Osteoblast milk protein (OMP, ) is the name used by Mengniu, a Chinese dairy company, for a milk protein used as a food additive in their Milk Deluxe (特伦苏 (特倫蘇, Telunsu)) since 2005. It is supposed to help the absorption of calcium and promote bone growth in the osteoblasts and prevent osteoporosis.

In February 2009, the safety of OMP was questioned by the General Administration of Quality Supervision, Inspection and Quarantine (AQSIQ), national quality supervision department in China, when they were doing a general clean-up on the use of food additives after the 2008 Chinese milk scandal where melamine was found in some milk products. Mengniu stopped adding OMP to its milk on February 2 after a government order, but did not recall products already on the market. On February 13 the Ministry of Health stated that OMP is "not harmful to human health", but the ban on its use stayed in place because the importer had not submitted the necessary paperwork.
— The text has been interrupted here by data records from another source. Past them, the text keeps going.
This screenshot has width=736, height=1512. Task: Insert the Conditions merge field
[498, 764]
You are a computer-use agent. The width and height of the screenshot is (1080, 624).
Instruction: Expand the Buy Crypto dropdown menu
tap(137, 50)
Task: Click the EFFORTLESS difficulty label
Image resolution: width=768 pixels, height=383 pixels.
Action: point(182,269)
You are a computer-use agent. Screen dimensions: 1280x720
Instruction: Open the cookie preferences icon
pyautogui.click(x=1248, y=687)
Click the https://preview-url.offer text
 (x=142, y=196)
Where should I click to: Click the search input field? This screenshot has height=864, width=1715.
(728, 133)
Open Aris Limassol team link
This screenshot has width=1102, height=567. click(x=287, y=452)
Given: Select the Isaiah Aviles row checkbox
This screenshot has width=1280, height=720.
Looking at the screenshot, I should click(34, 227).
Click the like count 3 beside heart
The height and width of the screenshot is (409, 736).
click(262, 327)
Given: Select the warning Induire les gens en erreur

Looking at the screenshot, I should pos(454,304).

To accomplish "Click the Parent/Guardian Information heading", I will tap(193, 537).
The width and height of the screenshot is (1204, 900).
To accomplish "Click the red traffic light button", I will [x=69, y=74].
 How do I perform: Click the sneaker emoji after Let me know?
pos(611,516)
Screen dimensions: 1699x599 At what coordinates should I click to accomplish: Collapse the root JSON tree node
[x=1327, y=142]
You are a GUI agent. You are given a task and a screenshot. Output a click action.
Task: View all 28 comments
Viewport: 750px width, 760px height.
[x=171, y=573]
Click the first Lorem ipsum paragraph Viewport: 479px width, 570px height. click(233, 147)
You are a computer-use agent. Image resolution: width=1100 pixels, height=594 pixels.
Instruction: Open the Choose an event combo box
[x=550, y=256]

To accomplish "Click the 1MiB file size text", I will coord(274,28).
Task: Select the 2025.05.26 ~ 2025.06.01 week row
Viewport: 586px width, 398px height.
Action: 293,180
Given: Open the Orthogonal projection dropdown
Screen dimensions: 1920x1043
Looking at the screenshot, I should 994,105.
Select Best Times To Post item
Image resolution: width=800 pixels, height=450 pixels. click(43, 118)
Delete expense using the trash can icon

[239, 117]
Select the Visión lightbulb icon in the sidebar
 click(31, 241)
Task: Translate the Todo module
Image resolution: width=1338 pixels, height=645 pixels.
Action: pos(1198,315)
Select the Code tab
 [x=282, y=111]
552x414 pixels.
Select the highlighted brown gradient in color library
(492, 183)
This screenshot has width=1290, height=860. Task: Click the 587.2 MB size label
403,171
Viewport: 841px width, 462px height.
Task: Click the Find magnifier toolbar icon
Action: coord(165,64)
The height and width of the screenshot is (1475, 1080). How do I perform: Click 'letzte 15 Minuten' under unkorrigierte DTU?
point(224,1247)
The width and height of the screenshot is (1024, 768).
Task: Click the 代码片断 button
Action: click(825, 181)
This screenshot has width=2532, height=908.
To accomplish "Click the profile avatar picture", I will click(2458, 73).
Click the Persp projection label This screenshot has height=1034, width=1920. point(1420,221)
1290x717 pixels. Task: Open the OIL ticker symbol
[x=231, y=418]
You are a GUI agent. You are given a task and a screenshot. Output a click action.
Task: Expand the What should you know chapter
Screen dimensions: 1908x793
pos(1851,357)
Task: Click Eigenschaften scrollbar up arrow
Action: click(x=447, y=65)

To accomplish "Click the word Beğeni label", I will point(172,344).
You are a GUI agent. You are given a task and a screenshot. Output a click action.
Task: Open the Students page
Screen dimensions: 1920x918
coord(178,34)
The raw ingredients for OMP were imported from the Tatua Co-operative Dairy Company in New Zealand via Shanghai Tongyuan Food Technology Co. Ltd. (上海统圆食品技术有限公司). Mengniu first stated that the major active ingredient in OMP is Insulin-like growth factor 1 (IGF-1), but later denied adding IGF-1 and said that OMP is the same as Milk Basic Protein (MBP). IGF-1 could possibly cause cancer in extreme doses. The company claimed that the additive is widely used in Europe, the United States and Japan, and had been certified by the New Zealand Food Safety Authority and the U.S. Food and Drug Administration (FDA). However it turned out that the FDA letter referred to a perhaps different additive used by the Japanese Snow Brand Milk Products Company. A director of the Guangdong Dairy Industry Association said that OMP is seldom used in milk products overseas and no conclusion about the impact of OMP on human health has been proven globally. The association may contest any official declaration from the Ministry of Health that OMP is safe.

According to Mengniu and the Ministry of Health, OMP is made from milk by degreasing by skimming and membrane filtration and its major components are lactoferrin and lactoperoxidase.